豪雨による河川の氾濫で水没した地下道付近で行われる捜索・救助活動[2023年7月16日、韓国・清州市](C)REUTERS/Kim Hong-ji

[ロンドン発(ロイター)]太平洋赤道域の日付変更線付近から南米沿岸にかけての海面水温が平年より高くなるエルニーニョ現象は、多くの地域の気温上昇につながるだけでなく、太平洋で熱帯低気圧を発生させ、アメリカ大陸やアジア、その他の地域で豪雨や洪水のリスクを高める。米国海洋大気庁(NOAA)は6月、このエルニーニョ現象の発生を宣言した。ちなみに過去3年間は、同じ地域の海面水温が逆に低くなるラニーニャ現象が主流だった。

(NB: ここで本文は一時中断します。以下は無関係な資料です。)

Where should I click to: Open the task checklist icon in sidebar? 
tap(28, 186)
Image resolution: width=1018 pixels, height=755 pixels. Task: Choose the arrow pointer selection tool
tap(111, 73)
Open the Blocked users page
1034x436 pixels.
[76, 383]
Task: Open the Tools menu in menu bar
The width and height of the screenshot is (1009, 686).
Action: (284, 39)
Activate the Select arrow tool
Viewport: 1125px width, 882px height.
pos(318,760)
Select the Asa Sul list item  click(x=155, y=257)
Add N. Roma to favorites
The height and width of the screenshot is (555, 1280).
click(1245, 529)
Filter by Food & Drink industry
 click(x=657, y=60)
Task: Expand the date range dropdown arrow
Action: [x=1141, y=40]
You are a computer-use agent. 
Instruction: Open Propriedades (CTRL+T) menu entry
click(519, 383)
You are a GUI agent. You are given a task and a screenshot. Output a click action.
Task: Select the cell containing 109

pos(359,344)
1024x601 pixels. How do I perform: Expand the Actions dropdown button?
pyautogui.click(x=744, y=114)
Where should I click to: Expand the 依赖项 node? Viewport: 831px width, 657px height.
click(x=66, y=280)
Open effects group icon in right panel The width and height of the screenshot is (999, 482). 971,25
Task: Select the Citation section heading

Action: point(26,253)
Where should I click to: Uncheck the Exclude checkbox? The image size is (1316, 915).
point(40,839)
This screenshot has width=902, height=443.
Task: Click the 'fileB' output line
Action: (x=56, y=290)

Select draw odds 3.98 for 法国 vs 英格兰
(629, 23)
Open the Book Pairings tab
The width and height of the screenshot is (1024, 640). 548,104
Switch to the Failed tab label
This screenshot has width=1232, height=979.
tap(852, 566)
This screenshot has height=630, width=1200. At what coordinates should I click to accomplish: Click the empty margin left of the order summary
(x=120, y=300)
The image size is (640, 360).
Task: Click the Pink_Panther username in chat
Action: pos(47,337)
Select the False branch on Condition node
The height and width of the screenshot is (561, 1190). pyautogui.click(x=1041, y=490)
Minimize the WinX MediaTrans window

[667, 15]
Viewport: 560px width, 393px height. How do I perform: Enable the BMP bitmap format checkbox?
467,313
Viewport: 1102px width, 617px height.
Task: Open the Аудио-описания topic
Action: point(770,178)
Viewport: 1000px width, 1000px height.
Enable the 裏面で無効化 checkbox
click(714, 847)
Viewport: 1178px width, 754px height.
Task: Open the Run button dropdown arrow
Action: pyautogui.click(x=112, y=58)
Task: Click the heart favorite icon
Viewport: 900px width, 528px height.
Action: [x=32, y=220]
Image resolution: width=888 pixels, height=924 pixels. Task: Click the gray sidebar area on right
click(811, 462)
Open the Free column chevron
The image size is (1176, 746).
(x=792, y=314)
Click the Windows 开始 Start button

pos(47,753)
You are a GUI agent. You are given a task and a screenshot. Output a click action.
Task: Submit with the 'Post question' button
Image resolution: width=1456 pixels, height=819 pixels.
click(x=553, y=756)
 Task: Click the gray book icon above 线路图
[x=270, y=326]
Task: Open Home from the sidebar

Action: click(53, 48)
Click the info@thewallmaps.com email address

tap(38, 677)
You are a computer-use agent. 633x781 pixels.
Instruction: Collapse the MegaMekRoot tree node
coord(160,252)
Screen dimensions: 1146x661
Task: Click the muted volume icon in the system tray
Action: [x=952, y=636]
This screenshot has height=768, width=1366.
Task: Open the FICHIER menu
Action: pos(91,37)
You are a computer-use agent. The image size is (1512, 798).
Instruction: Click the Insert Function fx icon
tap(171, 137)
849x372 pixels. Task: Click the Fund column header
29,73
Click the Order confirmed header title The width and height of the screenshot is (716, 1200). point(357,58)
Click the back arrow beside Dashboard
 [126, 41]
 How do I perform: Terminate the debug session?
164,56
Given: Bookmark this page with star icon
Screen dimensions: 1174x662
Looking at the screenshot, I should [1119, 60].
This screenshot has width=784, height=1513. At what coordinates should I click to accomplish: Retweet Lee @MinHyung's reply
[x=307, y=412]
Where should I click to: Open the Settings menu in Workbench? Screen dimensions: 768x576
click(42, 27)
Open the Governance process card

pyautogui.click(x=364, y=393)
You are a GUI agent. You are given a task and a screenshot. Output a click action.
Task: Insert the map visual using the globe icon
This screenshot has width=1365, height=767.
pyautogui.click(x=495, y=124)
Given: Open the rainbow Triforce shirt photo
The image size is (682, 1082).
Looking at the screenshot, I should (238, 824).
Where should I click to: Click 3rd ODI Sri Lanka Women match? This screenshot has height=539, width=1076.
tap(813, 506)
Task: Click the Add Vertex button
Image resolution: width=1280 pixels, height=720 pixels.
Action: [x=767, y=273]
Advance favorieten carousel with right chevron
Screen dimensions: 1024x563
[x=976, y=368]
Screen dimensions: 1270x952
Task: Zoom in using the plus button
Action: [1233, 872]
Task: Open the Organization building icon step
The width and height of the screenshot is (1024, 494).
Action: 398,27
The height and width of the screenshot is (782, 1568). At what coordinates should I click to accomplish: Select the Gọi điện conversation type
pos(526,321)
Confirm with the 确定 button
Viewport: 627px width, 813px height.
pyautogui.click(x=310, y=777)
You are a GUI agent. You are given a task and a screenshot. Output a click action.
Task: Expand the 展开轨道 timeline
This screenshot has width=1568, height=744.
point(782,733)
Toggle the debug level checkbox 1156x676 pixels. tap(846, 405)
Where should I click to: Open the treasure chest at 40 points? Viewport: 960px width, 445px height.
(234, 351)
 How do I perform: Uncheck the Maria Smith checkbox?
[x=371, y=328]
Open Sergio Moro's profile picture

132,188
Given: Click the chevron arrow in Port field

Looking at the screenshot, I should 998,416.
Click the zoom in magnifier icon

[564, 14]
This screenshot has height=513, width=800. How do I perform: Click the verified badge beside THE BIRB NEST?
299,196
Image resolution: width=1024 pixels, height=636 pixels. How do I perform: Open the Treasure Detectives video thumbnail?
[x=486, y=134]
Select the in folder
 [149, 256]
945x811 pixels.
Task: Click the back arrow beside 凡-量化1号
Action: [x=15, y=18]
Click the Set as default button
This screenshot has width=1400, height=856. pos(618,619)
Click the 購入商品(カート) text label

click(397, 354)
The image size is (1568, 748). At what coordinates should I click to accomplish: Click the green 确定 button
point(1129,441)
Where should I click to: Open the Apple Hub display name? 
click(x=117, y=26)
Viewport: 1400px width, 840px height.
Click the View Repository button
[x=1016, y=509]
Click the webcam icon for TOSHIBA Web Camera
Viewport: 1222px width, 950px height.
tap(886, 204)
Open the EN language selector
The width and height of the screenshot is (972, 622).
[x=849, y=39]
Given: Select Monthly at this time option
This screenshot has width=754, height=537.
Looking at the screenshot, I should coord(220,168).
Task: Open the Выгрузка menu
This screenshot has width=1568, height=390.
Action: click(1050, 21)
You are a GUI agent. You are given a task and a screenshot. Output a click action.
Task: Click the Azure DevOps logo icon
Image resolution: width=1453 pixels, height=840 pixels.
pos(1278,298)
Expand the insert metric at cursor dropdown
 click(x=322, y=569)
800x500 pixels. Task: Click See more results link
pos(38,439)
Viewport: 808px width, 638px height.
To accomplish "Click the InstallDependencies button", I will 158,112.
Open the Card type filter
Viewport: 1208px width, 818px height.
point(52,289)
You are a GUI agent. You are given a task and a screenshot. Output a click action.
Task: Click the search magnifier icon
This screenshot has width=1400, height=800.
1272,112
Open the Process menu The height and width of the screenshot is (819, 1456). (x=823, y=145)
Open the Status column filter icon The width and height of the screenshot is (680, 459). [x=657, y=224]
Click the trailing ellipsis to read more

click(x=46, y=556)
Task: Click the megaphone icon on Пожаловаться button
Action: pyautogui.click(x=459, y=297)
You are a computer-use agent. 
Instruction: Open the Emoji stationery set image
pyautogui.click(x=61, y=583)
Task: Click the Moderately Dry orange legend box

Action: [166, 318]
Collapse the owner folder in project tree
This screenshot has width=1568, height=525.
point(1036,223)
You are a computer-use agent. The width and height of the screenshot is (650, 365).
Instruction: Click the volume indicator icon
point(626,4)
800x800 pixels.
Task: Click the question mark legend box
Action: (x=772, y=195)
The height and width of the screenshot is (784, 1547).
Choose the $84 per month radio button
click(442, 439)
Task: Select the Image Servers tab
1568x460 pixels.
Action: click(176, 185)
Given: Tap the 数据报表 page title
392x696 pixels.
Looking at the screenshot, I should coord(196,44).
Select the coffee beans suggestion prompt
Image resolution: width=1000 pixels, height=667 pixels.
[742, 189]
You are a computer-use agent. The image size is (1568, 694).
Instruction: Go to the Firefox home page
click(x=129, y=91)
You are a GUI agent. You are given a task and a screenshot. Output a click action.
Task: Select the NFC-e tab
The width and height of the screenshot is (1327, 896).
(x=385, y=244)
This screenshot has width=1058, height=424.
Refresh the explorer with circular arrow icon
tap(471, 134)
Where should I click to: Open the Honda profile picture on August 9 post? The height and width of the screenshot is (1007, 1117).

 前回は2016年にも強いエルニーニョ現象が発生し、世界は猛暑に見舞われた。今回のエルニーニョ現象は気候変動による温暖化と相まって、世界は記録的な高温に見舞われると予想される。その前兆は、すでに海水温に表れている。欧州連合(EU)の気象情報機関「コペルニクス気候変動サービス」によると、5月と6月の海水温は世界的に過去最高を更新した。NOAA気候予測センターの気象学者ミッシェル・ルルー氏は、「前例のない領域に入った」と話している。